South African Local Elections 2016. From One Party Dominance to Effective Plural Democracy Etudes de l'Ifri, November 2016
The South African political landscape experienced a shock from an unlikely source; the country’s local government elections on August 3, 2016 representing the last tier of government and often overlooked in favour of national and provincial polls.
This year’s vote was a barometer of public sentiment towards the ruling African National Congress (ANC) and heralds a wind of change that is blowing through SA’s politics, leaving the possibility for growth and disruption in its awake. The watershed municipal election is the biggest opposition breakthrough since the National Party (NP) government was toppled in 1994 and it excludes the ANC from the running of four of the eight metro municipalities, densely populated cities that generate more than half of the country’s wealth.
To fully understand what has occurred in South Africa and the debates that will shape the country’s future, this article examines the result of the past election and explains how the ANC progressively eroded the trust of the voting public. The significance of local elections and the metros is unravelled to describe the new space of political competition and potential instability in which the country finds itself.
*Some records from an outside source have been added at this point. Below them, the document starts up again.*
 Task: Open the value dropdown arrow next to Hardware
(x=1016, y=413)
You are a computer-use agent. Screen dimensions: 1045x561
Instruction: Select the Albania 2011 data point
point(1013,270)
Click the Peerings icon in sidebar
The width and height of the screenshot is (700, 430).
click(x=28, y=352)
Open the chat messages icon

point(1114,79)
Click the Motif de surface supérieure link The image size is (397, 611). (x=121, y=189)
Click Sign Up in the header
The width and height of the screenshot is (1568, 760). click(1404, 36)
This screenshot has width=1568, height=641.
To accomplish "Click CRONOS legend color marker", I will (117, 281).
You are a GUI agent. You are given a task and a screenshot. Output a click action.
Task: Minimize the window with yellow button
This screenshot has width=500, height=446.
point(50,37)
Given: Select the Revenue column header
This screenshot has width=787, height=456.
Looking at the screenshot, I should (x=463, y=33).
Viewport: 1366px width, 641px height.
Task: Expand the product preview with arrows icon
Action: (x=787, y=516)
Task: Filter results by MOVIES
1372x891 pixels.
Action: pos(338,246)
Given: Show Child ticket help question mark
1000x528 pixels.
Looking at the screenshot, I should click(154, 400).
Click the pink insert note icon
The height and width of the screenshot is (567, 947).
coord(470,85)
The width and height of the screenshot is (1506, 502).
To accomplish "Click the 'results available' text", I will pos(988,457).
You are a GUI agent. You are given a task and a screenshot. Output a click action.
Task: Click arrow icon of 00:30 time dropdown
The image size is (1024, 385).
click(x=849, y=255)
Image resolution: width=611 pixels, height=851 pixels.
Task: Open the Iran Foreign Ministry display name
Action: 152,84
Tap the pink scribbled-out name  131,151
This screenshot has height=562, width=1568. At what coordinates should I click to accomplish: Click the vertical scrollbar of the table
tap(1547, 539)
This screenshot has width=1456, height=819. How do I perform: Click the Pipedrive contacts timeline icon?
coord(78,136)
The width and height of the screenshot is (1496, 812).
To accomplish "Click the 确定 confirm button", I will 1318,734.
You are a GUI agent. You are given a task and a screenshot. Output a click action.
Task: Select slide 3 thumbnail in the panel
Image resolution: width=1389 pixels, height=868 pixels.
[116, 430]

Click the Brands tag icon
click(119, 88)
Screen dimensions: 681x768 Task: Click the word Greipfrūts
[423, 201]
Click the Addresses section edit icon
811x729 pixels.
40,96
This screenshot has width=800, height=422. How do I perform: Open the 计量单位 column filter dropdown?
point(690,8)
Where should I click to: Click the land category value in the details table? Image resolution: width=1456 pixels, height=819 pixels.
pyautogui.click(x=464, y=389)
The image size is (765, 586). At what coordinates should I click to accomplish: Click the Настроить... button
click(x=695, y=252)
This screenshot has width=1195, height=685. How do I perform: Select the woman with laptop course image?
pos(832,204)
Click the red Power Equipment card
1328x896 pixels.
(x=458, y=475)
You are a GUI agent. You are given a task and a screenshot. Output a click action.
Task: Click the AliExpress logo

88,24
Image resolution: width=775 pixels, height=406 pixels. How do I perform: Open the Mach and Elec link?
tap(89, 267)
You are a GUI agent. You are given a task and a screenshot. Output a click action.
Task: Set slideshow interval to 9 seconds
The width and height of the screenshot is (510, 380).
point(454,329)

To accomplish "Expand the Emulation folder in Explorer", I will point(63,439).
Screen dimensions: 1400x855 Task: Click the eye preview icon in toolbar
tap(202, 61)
The discussion then taps into the future, presenting the altered face of South African politics defined by a party used to power and intent on etching its way back, and coalitions that may threaten the ruling administration, but are also barely comfortable marriages of convenience that will be severely tested. Finally, the article asks what could be next for the party that has largely controlled South African politics, and cautions that a change of president may not be enough to revise the ANC’s blemished image as the party appears to fracture and tear into itself following its poor showing. The nation’s democracy is experiencing a new phase which begun with the elections in August 2016, and over the coming years there is the potential for effective multi-party politics and economic growth, as well as instability and violent social disruption.